Open-Xchange bekommt 21 Millionen Euro von Investoren

Das Kapital soll einerseits zur Expansion in Nordamerika, Asien und Australien aufgewendet werden. Andererseits will sich der deutsche Software-Anbieter damit personelle auf die erwartete, stärkere Nachfrage nach offener Software einstellen. Für die gibt es mehrere Gründe.

Open-Xchange hat eine weitere Finanzierungsrunde erfolgreich abgeschlossen. Nachdem im Dezember 2016 in einem Serie-C-Funding vor allem Altgesellschafter bereits weitere fünf Millionen Euro in den Anbieter investiert hatten, erhält es in der aktuellen Finanzierungsrunde 21 Millionen Euro. Neben Ecapital Entrepreneurial Partners und der BayBG Bayerische Beteiligungsgesellschaft, die bereits seit 2008 an Bord sind, steigt nun die französische Iris Capital ein.

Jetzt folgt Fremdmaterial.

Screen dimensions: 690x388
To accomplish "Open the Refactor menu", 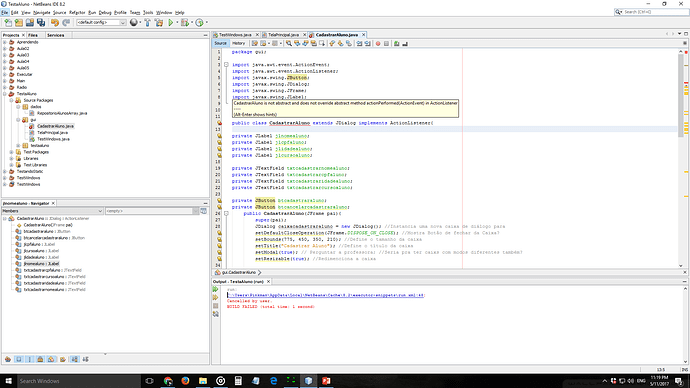I will (x=77, y=13).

Open-Xchange (Grafik: Open-Xchange)

Von Iris Capital stammt der größte Betrag. An Iris ist wiederum der französische Telekommunikationskonzern Orange beteiligt, der gerade damit beginnt, Millionen von Nutzern auf Produkte von Open-Xchange umzustellen. Diese gegenseitigen Verflechtungen und Verbindungen sind nicht rein zufällig: Wie Rafael Laguna, CEO und Mitgründer von Open-Xchange, gegenüber silicon.de erklärt, geht es den Beteiligten auch darum, ein europäisches, Open-Source-affines Ökosystem zu schaffen, dass für die nächste Entwicklungsstufe des Internets gerüstet ist und ihr wesentliche Impulse geben kann.

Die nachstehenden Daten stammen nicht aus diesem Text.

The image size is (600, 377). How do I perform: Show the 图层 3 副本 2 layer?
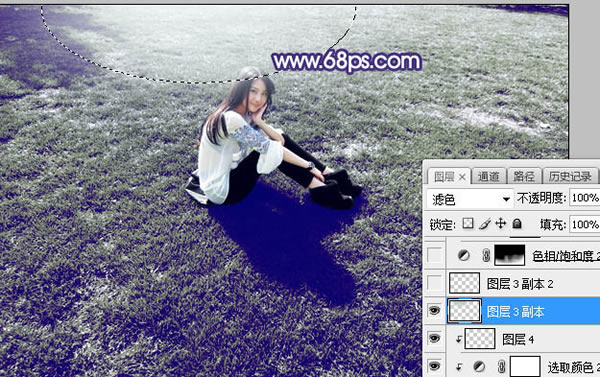pyautogui.click(x=434, y=283)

Die nächste Stufe in der Entwicklung des Internets ist nach Ansicht von Laguna die dritte: Die erste sei ohne offene Technologen gar nicht denkbar gewesen. Auf ihnen hätten dann große Konzerne ihrer proprietären und in den vergangenen Jahren sehr erfolgreichen Angebote aufgebaut. Nun sei es aber an der Zeit, erstens die Offenheit von Technologien wieder in den Mittelpunkt zu rücken und zweitens zu verhindern, dass langfristig einige wenige Mega-Konzerne die Technologienutzung komplett dominieren.

Rafael Laguna, CEO und Mitgründer von Open-Xchange (Bild: Open-Xchange)Rafael Laguna, CEO und Mitgründer von Open-Xchange (Bild: Open-Xchange)

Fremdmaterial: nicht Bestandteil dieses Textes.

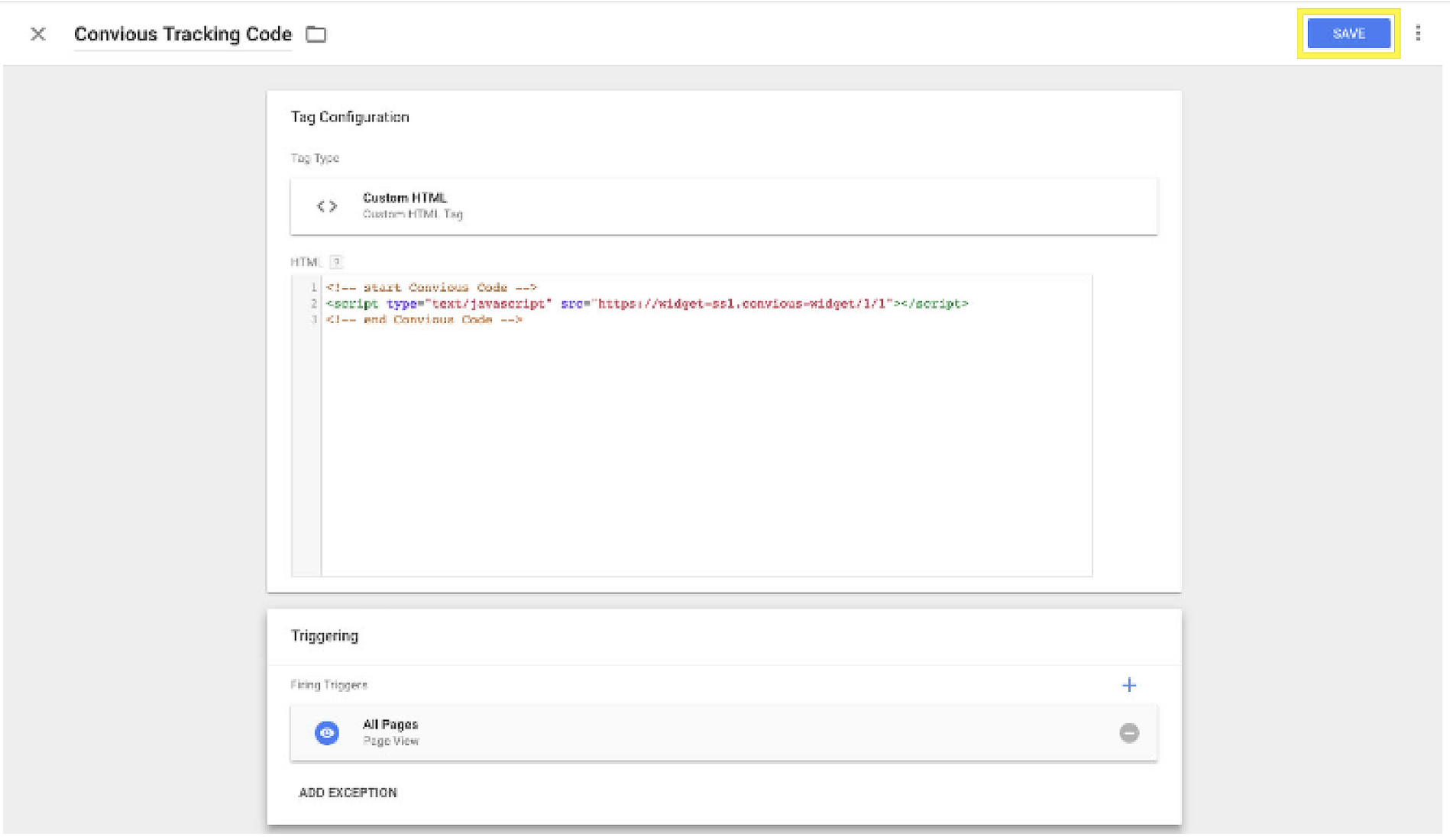This screenshot has height=840, width=1450.
Task: Open the HTML field help icon
Action: point(336,262)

Damit steht der Open-Xchange-Chef nicht alleine. Zahlreiche Telekommunikationskonzerne und Provider – von denen viele schon in irgendeiner Form Produkte von Open-Xchange nutzen, haben inzwischen erkannt, dass sie sich aktiv gegen die Vereinnahmung von Bereichen wehren müssen, die für ihr Geschäft wichtig sind. Neben dem langjährigen Open-Xchange-Kunden 1&1 gehören dazu auch Vodafone, GoDaddy, Italiaonline, KPN oder Liberty Global und dessen Marken. Open-Xchange-Software nutzen so – bewusst oder unbewusst- inzwischen über 200 Millionen private Nutzer und mittelständische Unternehmen.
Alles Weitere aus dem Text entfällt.